___ Listed records ___

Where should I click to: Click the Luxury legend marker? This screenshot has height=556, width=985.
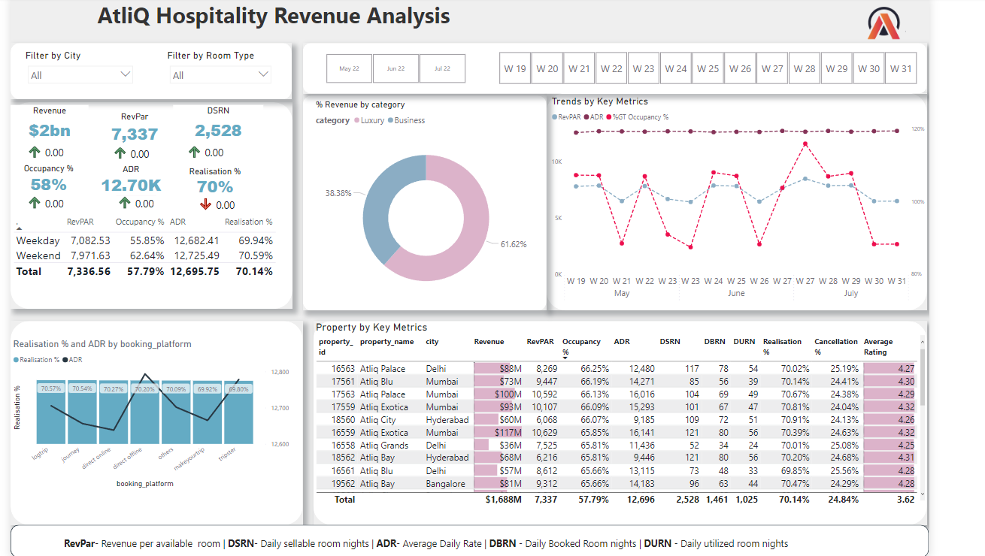[356, 121]
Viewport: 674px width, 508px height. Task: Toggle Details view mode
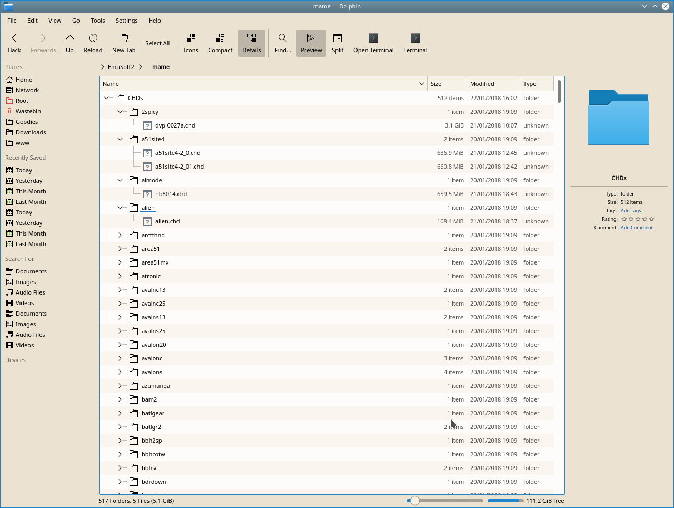point(251,42)
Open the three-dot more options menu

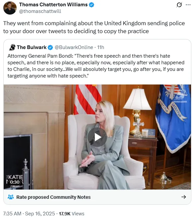pos(188,5)
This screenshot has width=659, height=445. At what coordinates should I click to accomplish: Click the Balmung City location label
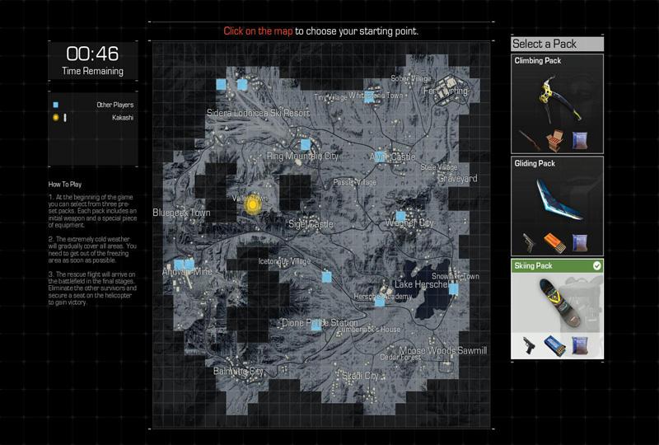[x=238, y=372]
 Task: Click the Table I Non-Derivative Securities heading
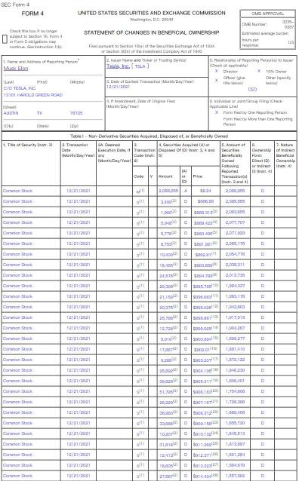(149, 136)
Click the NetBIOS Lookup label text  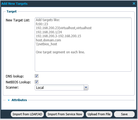(x=18, y=82)
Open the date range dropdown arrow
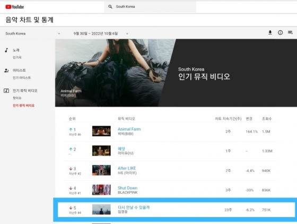The width and height of the screenshot is (297, 224). coord(127,34)
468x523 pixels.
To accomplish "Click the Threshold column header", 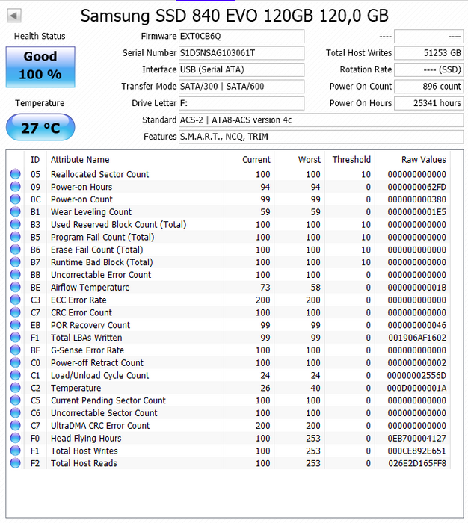I will [x=351, y=159].
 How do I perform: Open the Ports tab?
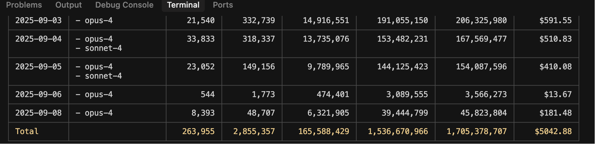pyautogui.click(x=223, y=5)
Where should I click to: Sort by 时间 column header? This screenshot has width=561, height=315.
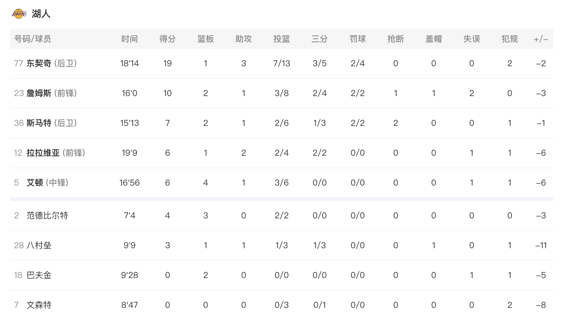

___

* [What is needed]:
Extract exactly the lines from the one containing "How do I perform: Open the Ports tab?" through the last line of the records above, both included, and leave out the pictures.

* [Result of the task]:
 How do I perform: Open the Ports tab?
pyautogui.click(x=223, y=5)
Where should I click to: Sort by 时间 column header? This screenshot has width=561, height=315.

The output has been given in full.